To celebrate Father’s Day, six dads reflect on this momentous role; what they know, what they’re still learning – and how kids can stretch you further than any job.
Alain de Botton // Founder of The School of Life, Philosopher + Dad to Solomon and Saul
It’s a fictional creation called ‘being a father’ and I don’t think that’s a problem… but it’s a heavily edited version of me and it means, in a way, me putting aside a lot of my own needs and desires, really to be focused on somebody else. Which is kind of an odd role to play: I’m at the service of my children in many ways as a father. They love to tell me how stupid I am and that I don’t understand anything at all about anything – it’s very important to them constantly to tell me this and it certainly brings you down to earth. But it also expands you; I hated sport all my life and I have a younger son who’s a sports fanatic and it’s through him I’ve discovered that actually, watching a game of football is something that could be possible for me and I’d never ever had imagined that I would do that, but I do that. So they stretch you, in unusual and interesting ways.

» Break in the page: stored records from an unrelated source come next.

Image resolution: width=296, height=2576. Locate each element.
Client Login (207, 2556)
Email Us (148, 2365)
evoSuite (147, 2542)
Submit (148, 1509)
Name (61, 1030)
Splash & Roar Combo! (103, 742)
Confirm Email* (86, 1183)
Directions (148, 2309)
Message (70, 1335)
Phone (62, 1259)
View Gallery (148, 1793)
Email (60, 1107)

Blake Mycoskie // Founder of TOMS + Dad to Summit
I think the best thing I’ve done is just give [my son] undivided attention. We have a policy where we have no phones, no computers in the same room that he’s in so we don’t find ourselves distracted when we’re spending time with him. In the house, if I need to go do some emails or make a phone call, [my wife] Heather will go watch him and I’ll go do that and… I’ll come back to him and give him my full attention. I think that’s a really important practice to get involved in because he might not totally understand it now, but definitely in another year it will have an impact. So I try to make the time I am with him very, very high quality, and very, very intentional.
Charlie Wood // Managing Director of Dropbox ANZ + Dad to three
I’m now a lot more conscious of my own actions and activities. I’m very conscious of time. Now that my kids are out of the toddler phase, I really try to minimise my business travel and avoid late nights at the office. It’s an incredible time to be together as a family and being present is very important to us all. One thing I’ve noticed recently is the change in the change. As the kids move through their stages of life I have to change my position as a father. We’re not just kindergarten-carers now – we’re responsible for helping form their world views, their values as well as their sense of humour and taste in music.

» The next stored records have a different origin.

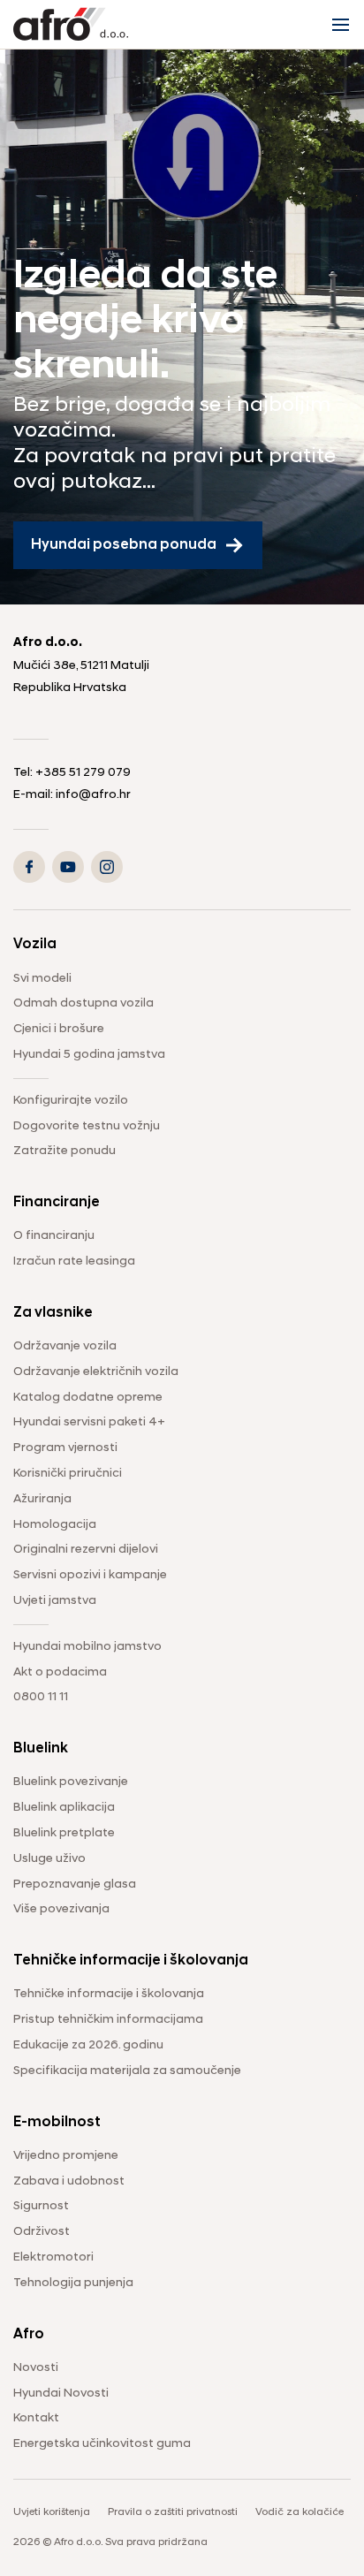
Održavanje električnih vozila (95, 1372)
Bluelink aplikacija (64, 1807)
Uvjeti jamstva (54, 1600)
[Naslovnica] (70, 24)
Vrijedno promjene (65, 2155)
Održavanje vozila (65, 1346)
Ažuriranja (42, 1499)
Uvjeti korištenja (51, 2512)
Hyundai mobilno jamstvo (87, 1646)
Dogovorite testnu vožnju (86, 1126)
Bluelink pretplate (64, 1833)
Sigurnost (41, 2206)
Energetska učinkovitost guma (102, 2444)
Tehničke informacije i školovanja (108, 1994)
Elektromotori (53, 2257)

Mark Newman // CEO and MD at Oroton + Dad to Emily, Annabel & Julia
Fatherhood is the single most important thing I have done in my life. [It has] fundamentally changed many things about me from that day forward. The obvious sense of responsibility is more than compensated for by the enormous sense of joy and happiness the girls have given me, and I have learnt to be a more patient and understanding person. [I was surprised to learn] that no matter how much you tell yourself you will not do
to your children what your parents did to you, you end up doing exactly that. And how much money it costs – although they are worth every penny!
Tim Cahill // Fashion Designer at Cahill+, Soccer player + Dad to Kyah, Shae, Sienna and Cruz
I think the main thing for me is just to have fun. I suppose it’s hard because I want to be the ‘fun dad’ but at the same time I like them to be disciplined. I hate it when I miss their soccer games and I hate it when I miss stuff. But I think if you can capture the moments and give them your attention, which they need, I think that’s most important. I’ve got four kids so I understand that time with them is important… I tell them I love them and hug them, even if they’re naughty. I think that’s what’s most important for any dad, is to give your kids love and affection. Just support. Support them in what they do. You can’t be too hard on them, especially when it’s [about] football or stuff like that; the main thing is just being there for them.
Tony Ward // Managing Director of SurveyMonkey APAC + Dad to Bella
I know it may sound like a cliché, but fatherhood has made me stop and appreciate the small things. I get great joy watching my eight-year-old figure things out and growing up to be a strong, confident woman. [There’s] so much joy and pride in herself when she does new things. The most surprising thing about being a dad is how hard it is to be a good parent! To be present and attentive with all the noise that is in our daily lives and to focus on what is truly important.